▸ **Aim of the task**
Copy all lines below containing "agent".

▸ **Exercise materials**
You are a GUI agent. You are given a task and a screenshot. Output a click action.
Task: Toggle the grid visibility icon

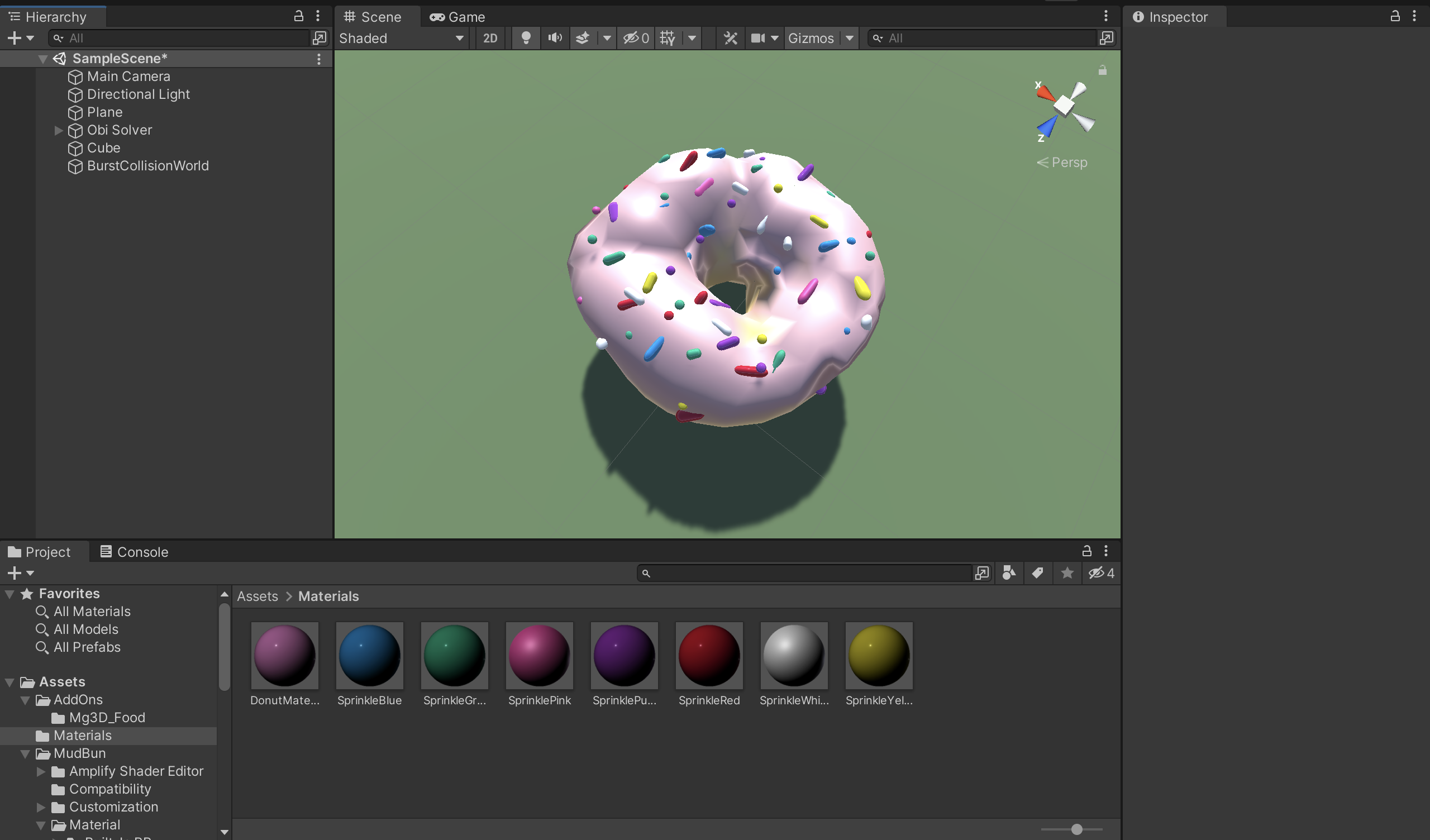point(668,38)
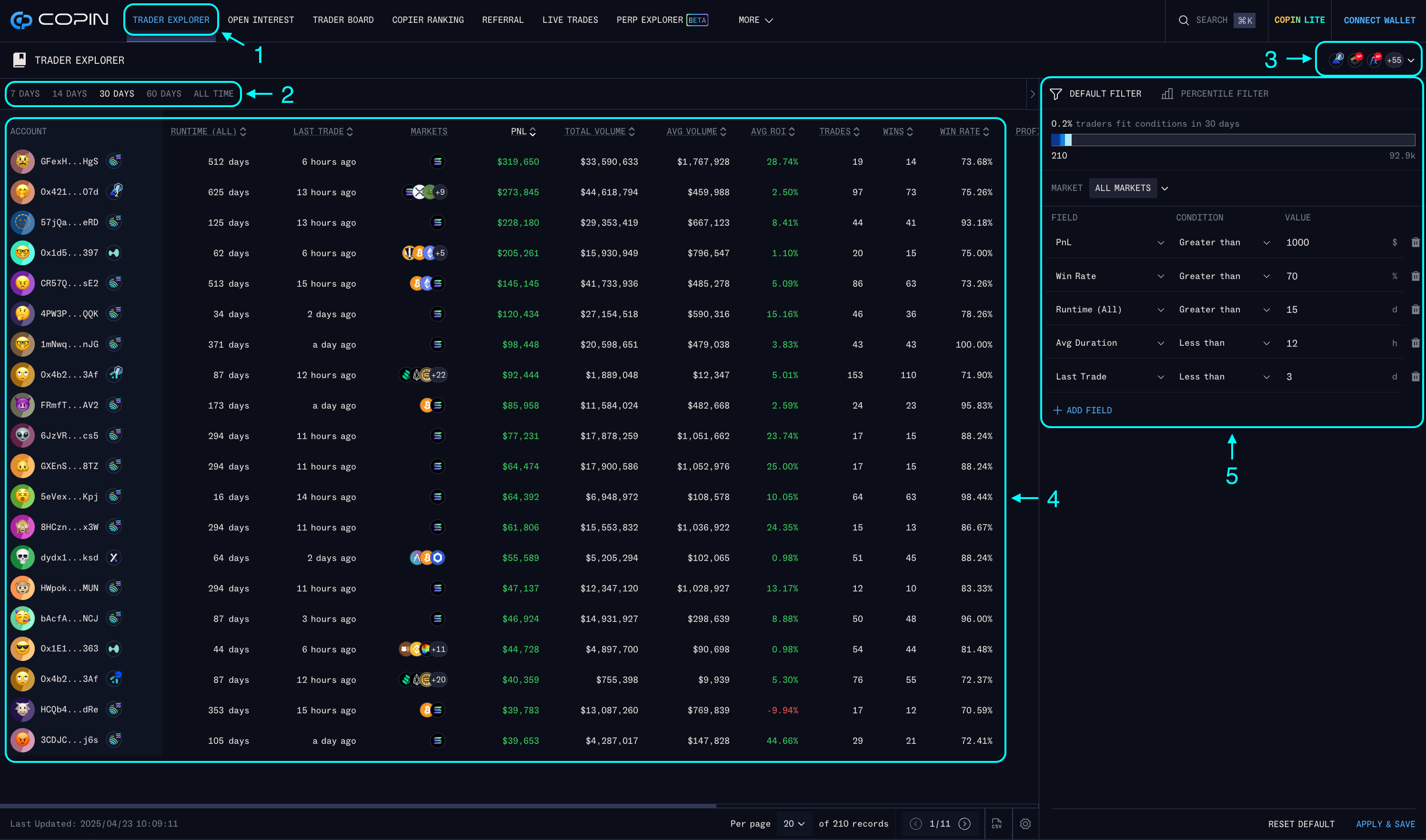Collapse the filter panel arrow
Screen dimensions: 1426x840
1033,94
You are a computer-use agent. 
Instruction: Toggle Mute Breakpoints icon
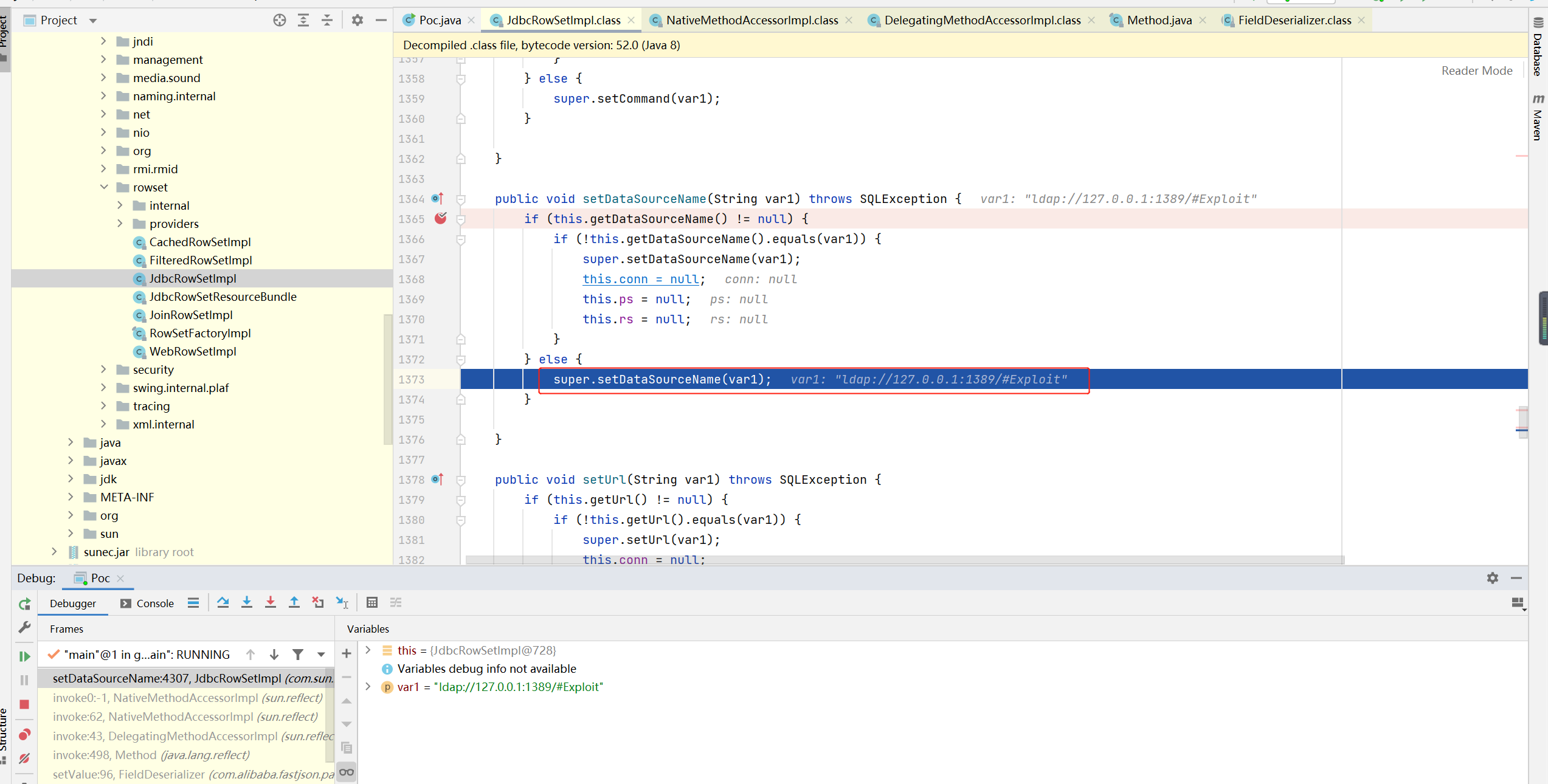(24, 758)
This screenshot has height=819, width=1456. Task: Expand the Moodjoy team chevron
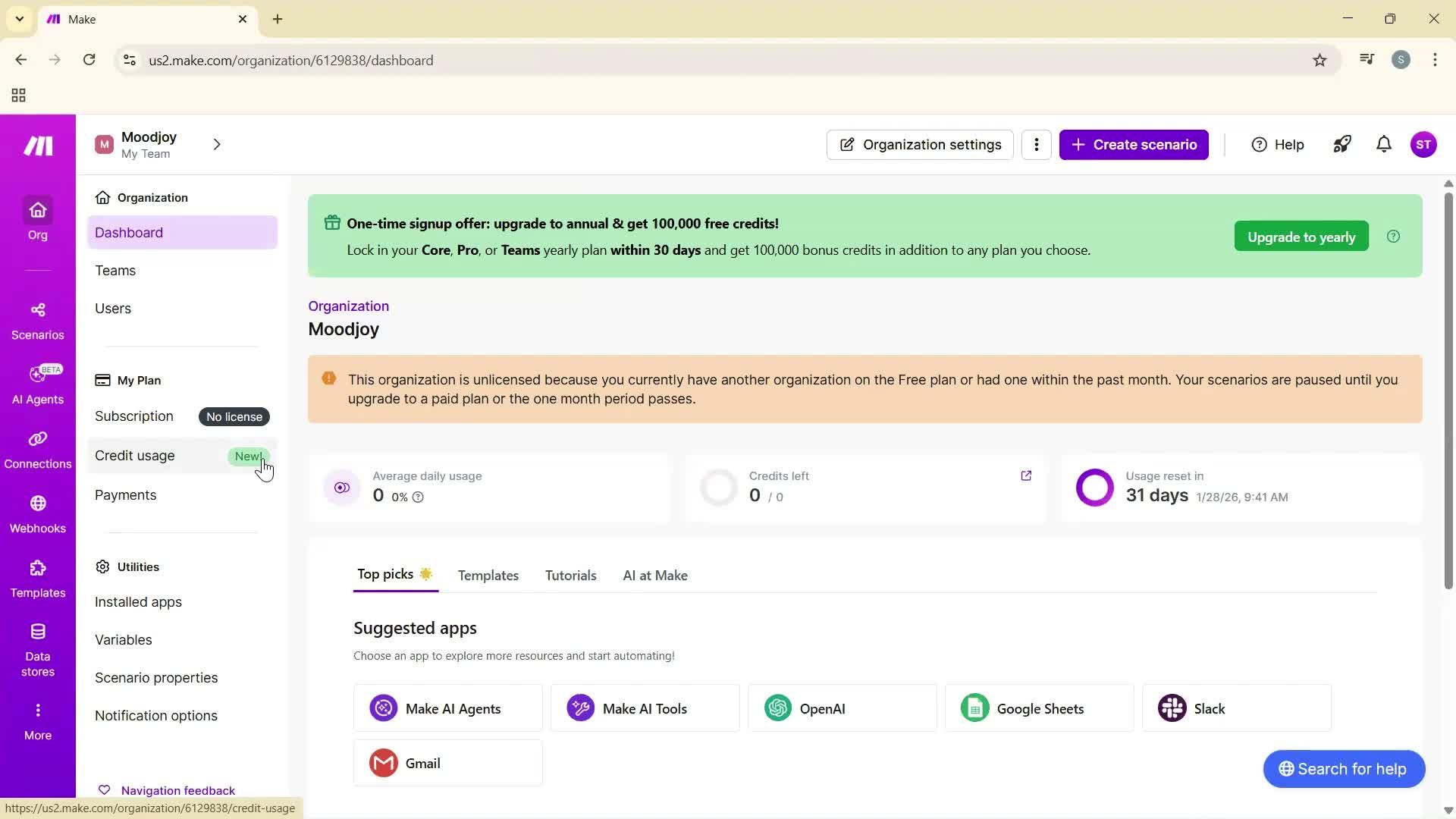coord(217,144)
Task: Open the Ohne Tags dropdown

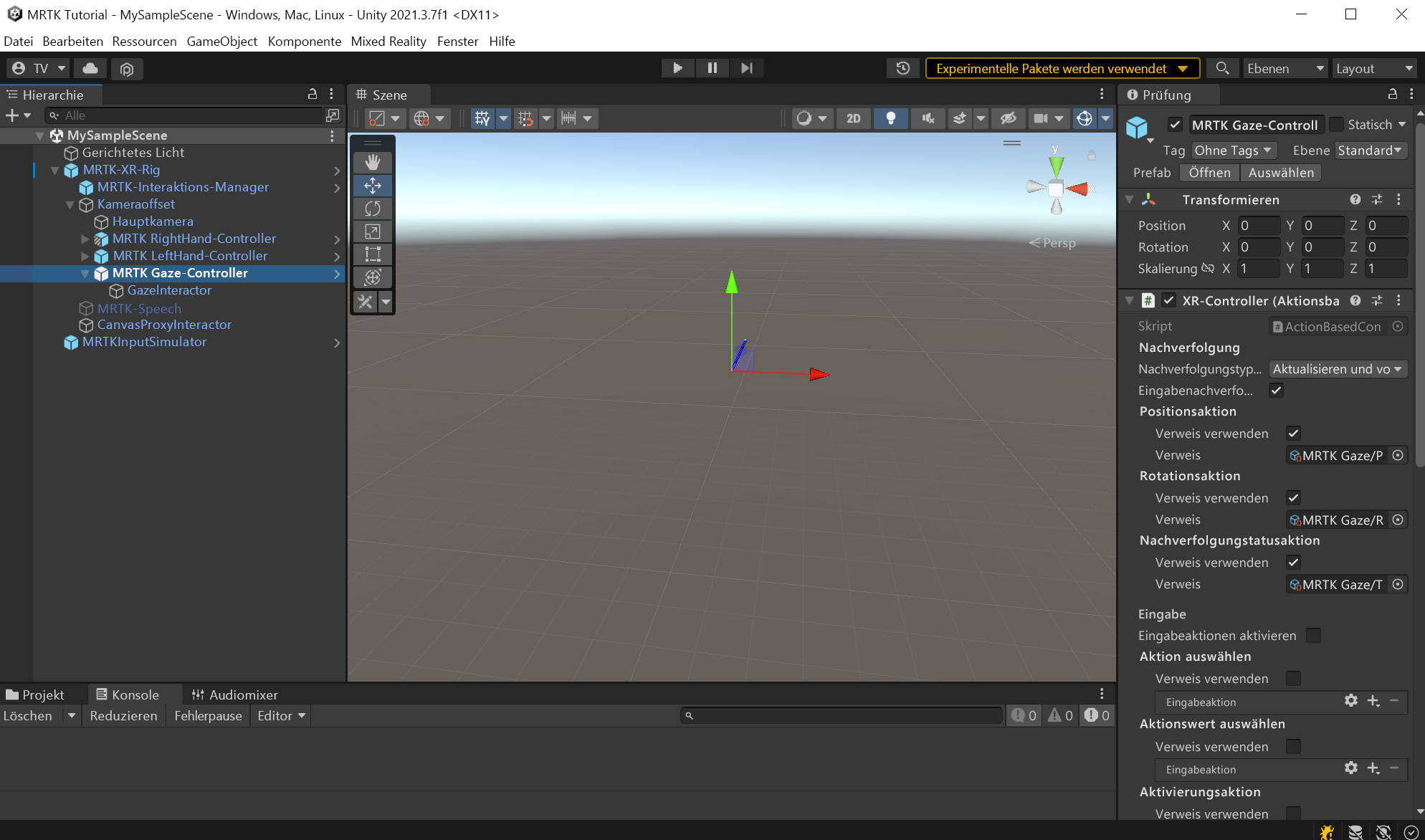Action: pyautogui.click(x=1234, y=150)
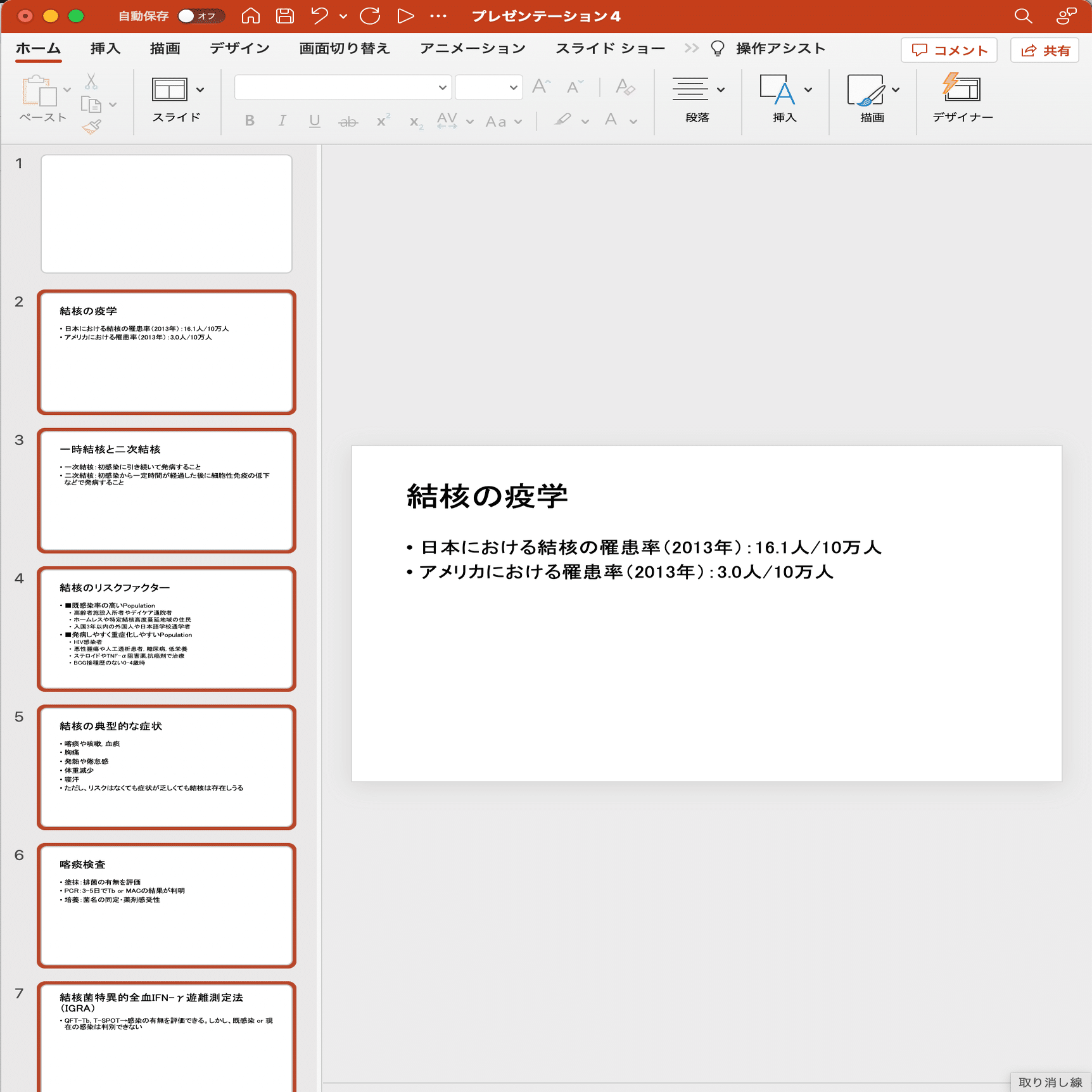The image size is (1092, 1092).
Task: Click the コメント button
Action: coord(948,50)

▸ **Output of the exercise**
You are a GUI agent. You are given a task and a screenshot. Output a click action.
You are a computer-use agent. 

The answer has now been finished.